SIDE-BY-SIDE COMPARISON: PATIENT PROTECTION AND AFFORDABLE CARE ACT (P.L. 111-148) AND THE AMERICAN HEALTHCARE ACT (H.R. 1628)

ACA-AHCA Side-by-Side Updated

On June 22, Senate Republicans released their version of the American Health Care Act (AHCA) passed in the House in May.  The Senate bill entitled the “Better Care Reconciliation Act” was released after weeks of discussions held behind closed doors.  It closely follows the House bill taking steps to repeal and replace the Affordable Care Act (ACA) and would make significant changes to the Medicaid program.  The legislation has more moderate provisions in some respects and less moderate ones in others.  The APA Called on Senators to Reject this Deeply Flawed Health Care Proposal.  Both of Maryland’s Senators, Ben Cardin and Chris Van Hollen, have signaled their opposition to the bill.

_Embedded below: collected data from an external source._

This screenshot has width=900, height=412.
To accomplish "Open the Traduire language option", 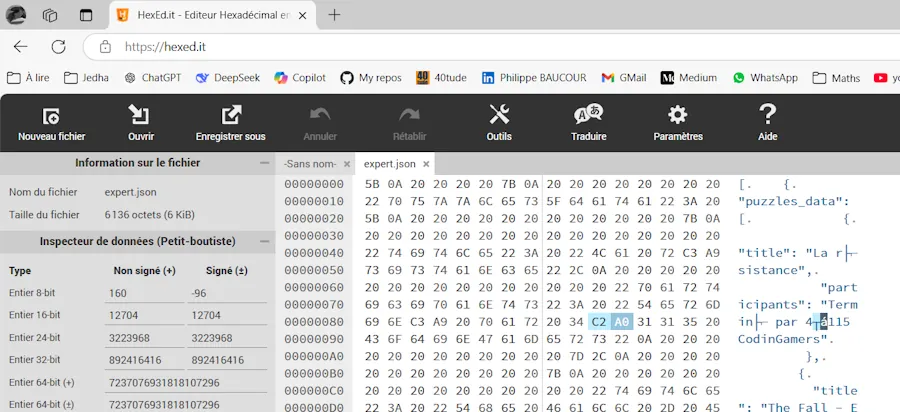I will coord(588,123).
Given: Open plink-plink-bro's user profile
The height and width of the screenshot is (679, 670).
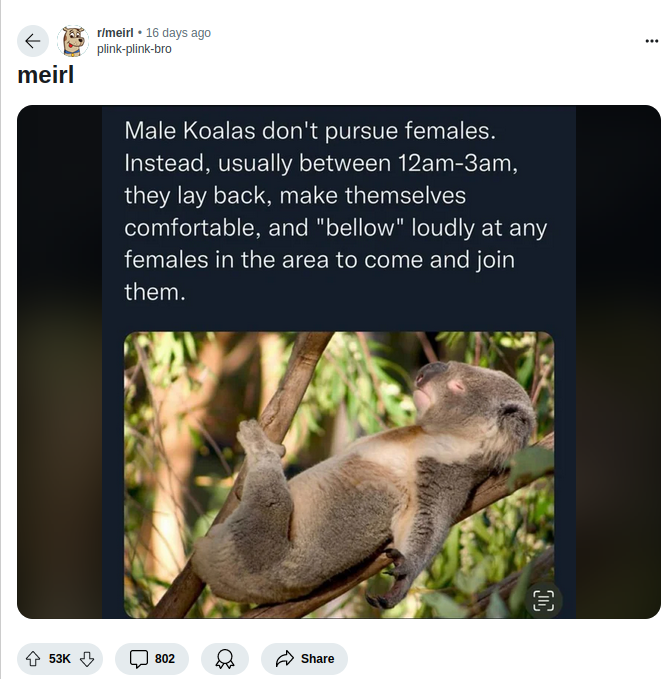Looking at the screenshot, I should (x=134, y=48).
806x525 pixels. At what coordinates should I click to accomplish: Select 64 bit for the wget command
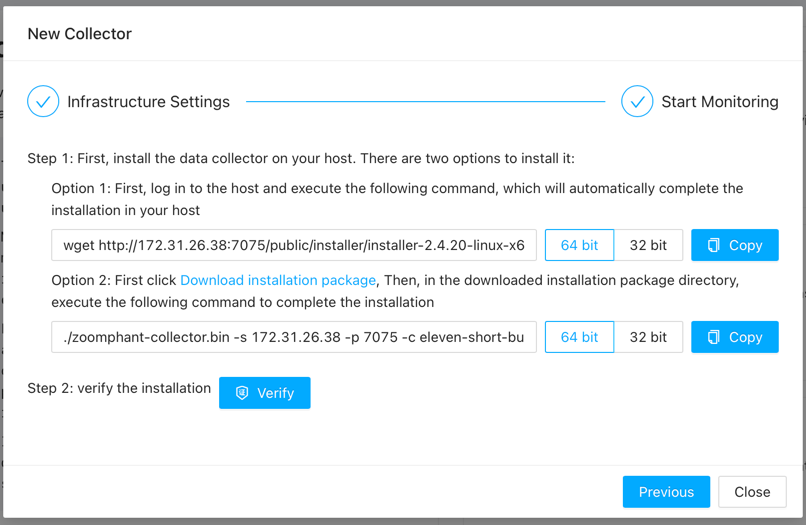pyautogui.click(x=579, y=245)
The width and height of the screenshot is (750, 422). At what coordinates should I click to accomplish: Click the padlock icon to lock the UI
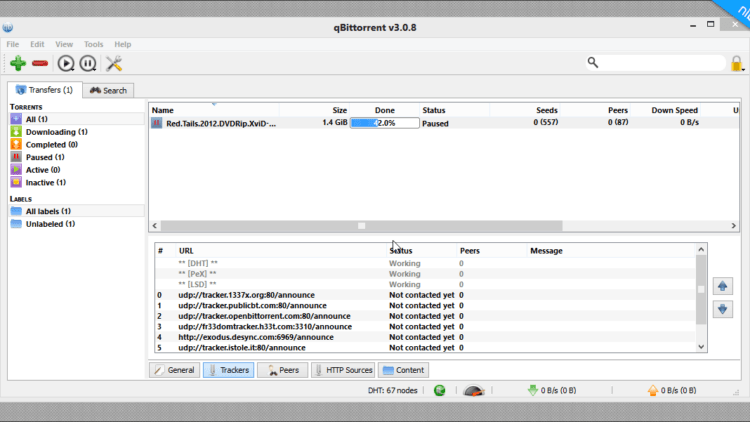point(737,64)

The Senate bill includes a longer phase out of the Medicaid expansion but would lead to 11 million people losing coverage.  It would effectively cut the Medicaid program more deeply through per-capita caps by setting a lower rate of growth for the newly capped payments than under the American Health Care Act (AHCA).  The Senate would maintain guaranteed coverage for pre-existing conditions. However, it would give states an incentive to waive critical essential health benefits including mental health and substance use treatment coverage.  APA’s Government Relations team has created a three-page fact sheet summarizing how BCRA might affect access to and the delivery of mental health and substance use disorder treatment services.

The Senate discussion draft is expected to undergo changes before it comes up for a vote, which has been delayed until after the July 4 recess due to insufficient support.  The Congressional Budget Office reported on June 26 that 22 million people would lose their health care coverage if the bill is enacted.  It estimated that the bill would reduce the federal deficit by $321 billion over 10 years, with the largest reductions coming from cuts in Medicaid spending.